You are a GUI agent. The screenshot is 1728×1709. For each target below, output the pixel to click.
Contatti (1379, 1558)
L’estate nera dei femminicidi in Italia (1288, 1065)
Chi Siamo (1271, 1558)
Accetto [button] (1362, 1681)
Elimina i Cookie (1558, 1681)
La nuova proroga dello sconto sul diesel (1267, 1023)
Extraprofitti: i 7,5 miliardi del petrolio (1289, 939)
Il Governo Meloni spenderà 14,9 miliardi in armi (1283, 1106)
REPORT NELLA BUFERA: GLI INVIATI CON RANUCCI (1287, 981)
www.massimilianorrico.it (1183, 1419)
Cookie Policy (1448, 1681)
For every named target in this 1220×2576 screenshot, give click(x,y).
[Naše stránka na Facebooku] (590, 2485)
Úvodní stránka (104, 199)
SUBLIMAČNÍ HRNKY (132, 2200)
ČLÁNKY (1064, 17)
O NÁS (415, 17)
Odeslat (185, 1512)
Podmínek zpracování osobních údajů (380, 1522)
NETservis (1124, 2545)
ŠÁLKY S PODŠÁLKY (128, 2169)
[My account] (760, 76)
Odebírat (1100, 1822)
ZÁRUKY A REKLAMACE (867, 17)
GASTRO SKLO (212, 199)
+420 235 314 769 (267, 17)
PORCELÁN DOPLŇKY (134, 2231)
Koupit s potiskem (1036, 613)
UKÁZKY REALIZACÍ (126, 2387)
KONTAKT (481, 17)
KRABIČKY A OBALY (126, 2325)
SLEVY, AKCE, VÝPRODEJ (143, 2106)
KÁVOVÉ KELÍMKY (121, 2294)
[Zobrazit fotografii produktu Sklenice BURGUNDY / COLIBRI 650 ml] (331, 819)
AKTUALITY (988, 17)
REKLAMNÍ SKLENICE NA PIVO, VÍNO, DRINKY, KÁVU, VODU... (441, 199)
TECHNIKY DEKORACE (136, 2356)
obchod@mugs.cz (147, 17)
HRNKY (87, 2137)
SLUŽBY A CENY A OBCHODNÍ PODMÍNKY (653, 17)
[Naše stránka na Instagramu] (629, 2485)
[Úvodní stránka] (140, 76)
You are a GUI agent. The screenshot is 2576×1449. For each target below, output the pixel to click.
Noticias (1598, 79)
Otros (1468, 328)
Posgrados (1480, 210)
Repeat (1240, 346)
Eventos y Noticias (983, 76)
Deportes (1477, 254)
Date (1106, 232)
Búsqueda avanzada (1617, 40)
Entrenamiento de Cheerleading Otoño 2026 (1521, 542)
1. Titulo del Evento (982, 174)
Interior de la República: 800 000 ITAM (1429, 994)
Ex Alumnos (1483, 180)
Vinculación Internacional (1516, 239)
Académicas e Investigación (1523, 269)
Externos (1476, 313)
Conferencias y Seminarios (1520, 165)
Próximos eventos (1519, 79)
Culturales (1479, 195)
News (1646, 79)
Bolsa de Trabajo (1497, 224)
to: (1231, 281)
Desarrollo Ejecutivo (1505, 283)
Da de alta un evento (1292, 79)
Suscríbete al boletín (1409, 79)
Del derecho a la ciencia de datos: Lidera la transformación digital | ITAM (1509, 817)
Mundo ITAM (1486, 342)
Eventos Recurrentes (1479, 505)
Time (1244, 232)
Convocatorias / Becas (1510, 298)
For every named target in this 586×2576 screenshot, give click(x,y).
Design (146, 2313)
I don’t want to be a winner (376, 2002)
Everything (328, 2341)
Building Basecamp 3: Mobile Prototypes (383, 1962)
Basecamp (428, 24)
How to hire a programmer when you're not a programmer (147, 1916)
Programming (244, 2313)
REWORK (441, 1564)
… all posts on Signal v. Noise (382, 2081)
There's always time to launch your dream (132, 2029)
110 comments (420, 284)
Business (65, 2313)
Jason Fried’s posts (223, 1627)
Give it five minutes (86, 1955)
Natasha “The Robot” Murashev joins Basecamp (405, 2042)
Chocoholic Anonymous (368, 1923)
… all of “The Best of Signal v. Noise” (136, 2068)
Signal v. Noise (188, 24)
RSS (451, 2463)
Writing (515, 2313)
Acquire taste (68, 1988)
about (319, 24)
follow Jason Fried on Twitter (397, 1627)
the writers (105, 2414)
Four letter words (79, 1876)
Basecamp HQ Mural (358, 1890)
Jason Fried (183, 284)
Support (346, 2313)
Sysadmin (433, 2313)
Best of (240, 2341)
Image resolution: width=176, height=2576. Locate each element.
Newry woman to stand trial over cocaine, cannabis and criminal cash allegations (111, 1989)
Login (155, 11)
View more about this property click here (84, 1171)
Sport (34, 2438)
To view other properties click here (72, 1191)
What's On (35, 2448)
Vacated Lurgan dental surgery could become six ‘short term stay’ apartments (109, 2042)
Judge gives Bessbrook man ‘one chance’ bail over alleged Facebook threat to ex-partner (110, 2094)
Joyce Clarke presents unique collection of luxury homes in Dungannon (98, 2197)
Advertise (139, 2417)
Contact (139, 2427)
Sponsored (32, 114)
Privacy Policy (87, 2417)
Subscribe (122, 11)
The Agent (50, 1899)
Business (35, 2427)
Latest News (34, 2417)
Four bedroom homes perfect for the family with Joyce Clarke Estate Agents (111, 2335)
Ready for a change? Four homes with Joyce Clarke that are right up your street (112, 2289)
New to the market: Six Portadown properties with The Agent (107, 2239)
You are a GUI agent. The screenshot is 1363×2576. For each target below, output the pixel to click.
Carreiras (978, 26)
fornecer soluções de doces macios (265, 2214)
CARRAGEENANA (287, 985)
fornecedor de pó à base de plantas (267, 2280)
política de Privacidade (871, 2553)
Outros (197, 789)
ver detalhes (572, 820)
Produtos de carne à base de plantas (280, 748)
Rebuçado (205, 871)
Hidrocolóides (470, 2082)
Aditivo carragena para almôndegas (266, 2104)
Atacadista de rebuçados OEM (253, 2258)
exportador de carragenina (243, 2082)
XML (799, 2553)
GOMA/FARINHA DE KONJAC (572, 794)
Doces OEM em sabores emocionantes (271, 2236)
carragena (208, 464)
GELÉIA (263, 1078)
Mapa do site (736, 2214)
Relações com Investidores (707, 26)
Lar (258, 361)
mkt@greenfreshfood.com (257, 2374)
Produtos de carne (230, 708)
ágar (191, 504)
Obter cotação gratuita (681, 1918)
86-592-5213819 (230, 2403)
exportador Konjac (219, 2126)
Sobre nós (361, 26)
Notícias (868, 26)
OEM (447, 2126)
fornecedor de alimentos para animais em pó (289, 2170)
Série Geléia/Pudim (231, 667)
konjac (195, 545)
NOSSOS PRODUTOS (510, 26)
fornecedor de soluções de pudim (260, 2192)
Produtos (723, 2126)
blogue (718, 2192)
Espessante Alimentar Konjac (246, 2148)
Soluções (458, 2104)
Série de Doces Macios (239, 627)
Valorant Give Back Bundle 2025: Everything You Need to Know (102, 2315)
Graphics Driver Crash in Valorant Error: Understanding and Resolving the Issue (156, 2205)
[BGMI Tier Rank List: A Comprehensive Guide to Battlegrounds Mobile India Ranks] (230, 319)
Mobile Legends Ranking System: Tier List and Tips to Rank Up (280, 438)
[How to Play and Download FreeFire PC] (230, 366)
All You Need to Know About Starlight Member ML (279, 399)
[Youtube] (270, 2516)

::::::::

* Exercise goal: Lines with the word "plantas" in them are the answer; report each one from the data.

* Expected output:
fornecedor de pó à base de plantas (267, 2280)
Produtos de carne à base de plantas (280, 748)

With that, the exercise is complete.